We build lossless Ethernet fabrics for AI clusters and NVMe-oF storage using a consistent pattern: Arista hardware sized to the workload, deep buffers where incast is expected, RoCEv2 with ECN-aware congestion control, deliberate QoS mapping, and continuous observability via CloudVision. Post-deployment, we stay in the loop through Aegis co-managed services: fabric health, workload performance, proactive tuning.

FAQ

Is RoCEv2 actually comparable to InfiniBand for AI training workloads?

For most enterprise AI workloads, yes.

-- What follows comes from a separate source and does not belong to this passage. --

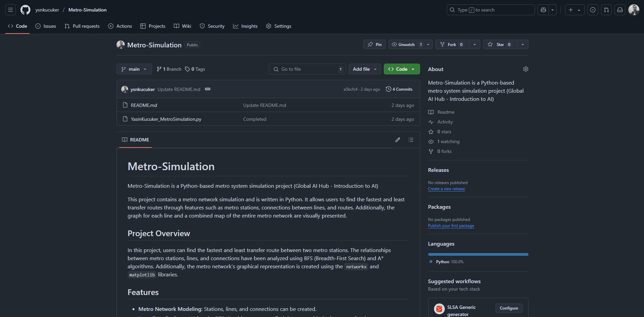The width and height of the screenshot is (644, 317).
Task: Open the notifications inbox icon
Action: pos(620,10)
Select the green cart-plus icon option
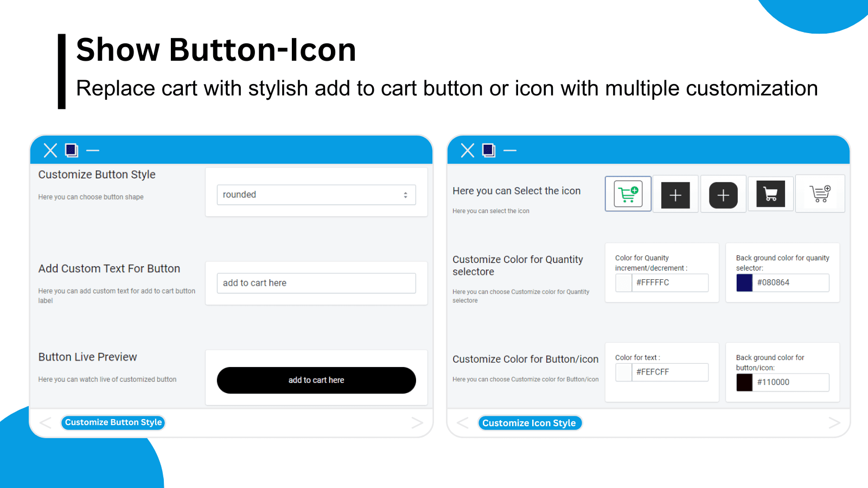 628,194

With deep buffers, ECN-aware congestion control, and the UEC roadmap closing remaining differences, the decision usually comes down to operational economics rather than raw performance. Hyperscalers running tightly coupled training at extreme scale are a different conversation.

How do we size switch buffers for our specific workload?

Buffer sizing is a function of oversubscription ratio, incast fan-in, traffic class mix, and burst profile. We run traffic characterization against production telemetry or a sizing workload before committing to a platform. Under-buffered causes drops; over-buffered costs money.

Can we retrofit a lossless configuration onto an existing Arista fabric?

Often yes. If the existing hardware has the buffer depth for a lossless traffic class, the retrofit is primarily a DCB, QoS, and telemetry project. Shallow-buffer designs are a harder story; the performance ceiling will be constrained by hardware.

What telemetry do we need to trust a lossless design?

At minimum: PFC pause frames per port per priority, ECN markings, queue depth distributions, buffer utilization, and RDMA counters from the NICs. Streaming telemetry from Arista EOS into CloudVision is the fastest path. Without this, you can't distinguish a healthy fabric from one that happens not to be failing loudly yet.